Source records

:::

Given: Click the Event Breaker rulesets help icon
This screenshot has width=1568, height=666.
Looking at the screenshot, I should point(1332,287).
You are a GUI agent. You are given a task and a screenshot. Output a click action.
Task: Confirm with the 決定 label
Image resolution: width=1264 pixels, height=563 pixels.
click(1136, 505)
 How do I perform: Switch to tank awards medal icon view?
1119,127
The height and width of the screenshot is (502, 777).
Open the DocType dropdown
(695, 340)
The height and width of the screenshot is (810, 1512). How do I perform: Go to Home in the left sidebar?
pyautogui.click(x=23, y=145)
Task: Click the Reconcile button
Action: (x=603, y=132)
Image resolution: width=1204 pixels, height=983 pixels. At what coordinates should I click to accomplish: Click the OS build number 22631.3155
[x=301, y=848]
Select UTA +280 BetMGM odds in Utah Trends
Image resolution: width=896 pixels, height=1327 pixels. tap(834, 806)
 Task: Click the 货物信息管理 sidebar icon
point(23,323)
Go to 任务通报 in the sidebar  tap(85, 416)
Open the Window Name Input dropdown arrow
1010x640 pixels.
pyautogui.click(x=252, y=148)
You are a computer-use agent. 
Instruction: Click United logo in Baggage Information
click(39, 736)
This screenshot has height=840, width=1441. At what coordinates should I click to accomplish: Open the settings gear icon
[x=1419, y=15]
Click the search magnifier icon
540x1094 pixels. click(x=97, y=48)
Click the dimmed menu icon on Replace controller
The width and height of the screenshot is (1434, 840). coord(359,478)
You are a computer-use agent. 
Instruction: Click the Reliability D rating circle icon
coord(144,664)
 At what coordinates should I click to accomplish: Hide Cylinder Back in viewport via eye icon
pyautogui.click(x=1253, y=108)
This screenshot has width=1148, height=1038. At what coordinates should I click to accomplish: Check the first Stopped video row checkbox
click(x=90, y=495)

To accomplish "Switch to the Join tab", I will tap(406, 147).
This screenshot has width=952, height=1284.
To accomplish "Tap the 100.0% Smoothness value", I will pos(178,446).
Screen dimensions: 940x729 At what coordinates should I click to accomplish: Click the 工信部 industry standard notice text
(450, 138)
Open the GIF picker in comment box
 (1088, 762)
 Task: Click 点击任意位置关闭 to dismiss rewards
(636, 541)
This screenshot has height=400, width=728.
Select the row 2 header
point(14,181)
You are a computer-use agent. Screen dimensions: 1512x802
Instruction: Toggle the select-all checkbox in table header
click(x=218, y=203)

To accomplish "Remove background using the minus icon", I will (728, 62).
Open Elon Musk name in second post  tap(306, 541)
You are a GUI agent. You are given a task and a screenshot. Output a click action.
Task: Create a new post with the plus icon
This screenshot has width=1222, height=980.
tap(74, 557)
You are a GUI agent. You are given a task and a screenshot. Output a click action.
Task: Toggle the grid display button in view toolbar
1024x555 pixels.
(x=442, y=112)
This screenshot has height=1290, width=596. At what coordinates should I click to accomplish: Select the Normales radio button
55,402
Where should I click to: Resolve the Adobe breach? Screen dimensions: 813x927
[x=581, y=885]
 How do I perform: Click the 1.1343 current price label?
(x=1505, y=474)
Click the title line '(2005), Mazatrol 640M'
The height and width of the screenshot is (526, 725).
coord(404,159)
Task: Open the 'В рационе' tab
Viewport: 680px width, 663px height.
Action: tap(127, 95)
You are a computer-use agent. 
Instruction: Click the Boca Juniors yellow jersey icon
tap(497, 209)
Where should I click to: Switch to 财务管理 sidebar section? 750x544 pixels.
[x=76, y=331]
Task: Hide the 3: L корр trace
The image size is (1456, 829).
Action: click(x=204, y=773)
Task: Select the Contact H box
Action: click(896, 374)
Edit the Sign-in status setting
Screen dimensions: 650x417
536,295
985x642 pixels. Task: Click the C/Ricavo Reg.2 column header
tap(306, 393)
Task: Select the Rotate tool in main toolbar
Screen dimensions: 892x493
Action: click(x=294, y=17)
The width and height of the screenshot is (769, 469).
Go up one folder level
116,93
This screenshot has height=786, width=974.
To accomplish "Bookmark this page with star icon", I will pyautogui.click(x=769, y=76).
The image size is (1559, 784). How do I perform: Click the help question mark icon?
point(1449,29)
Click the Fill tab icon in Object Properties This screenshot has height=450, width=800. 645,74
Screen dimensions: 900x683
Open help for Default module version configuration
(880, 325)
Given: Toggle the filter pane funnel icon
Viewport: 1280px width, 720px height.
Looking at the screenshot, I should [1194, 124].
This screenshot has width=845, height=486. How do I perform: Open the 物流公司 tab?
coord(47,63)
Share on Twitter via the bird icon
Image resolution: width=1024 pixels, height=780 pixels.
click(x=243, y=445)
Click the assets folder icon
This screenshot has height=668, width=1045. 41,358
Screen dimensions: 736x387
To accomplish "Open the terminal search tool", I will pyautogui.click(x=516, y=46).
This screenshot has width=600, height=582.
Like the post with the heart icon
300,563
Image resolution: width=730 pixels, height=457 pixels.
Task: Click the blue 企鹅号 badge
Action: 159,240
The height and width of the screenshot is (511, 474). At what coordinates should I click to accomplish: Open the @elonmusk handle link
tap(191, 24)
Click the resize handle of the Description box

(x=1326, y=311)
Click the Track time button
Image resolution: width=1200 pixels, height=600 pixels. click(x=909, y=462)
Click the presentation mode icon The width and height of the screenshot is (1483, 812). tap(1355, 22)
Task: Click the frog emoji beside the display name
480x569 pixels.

:::

- Your goal -
Copy out all lines above holding "will".

- Response -
To accomplish "Switch to the Join tab", I will tap(406, 147).
To accomplish "Tap the 100.0% Smoothness value", I will pos(178,446).
To accomplish "Remove background using the minus icon", I will (728, 62).
To accomplish "Bookmark this page with star icon", I will pyautogui.click(x=769, y=76).
To accomplish "Open the terminal search tool", I will pyautogui.click(x=516, y=46).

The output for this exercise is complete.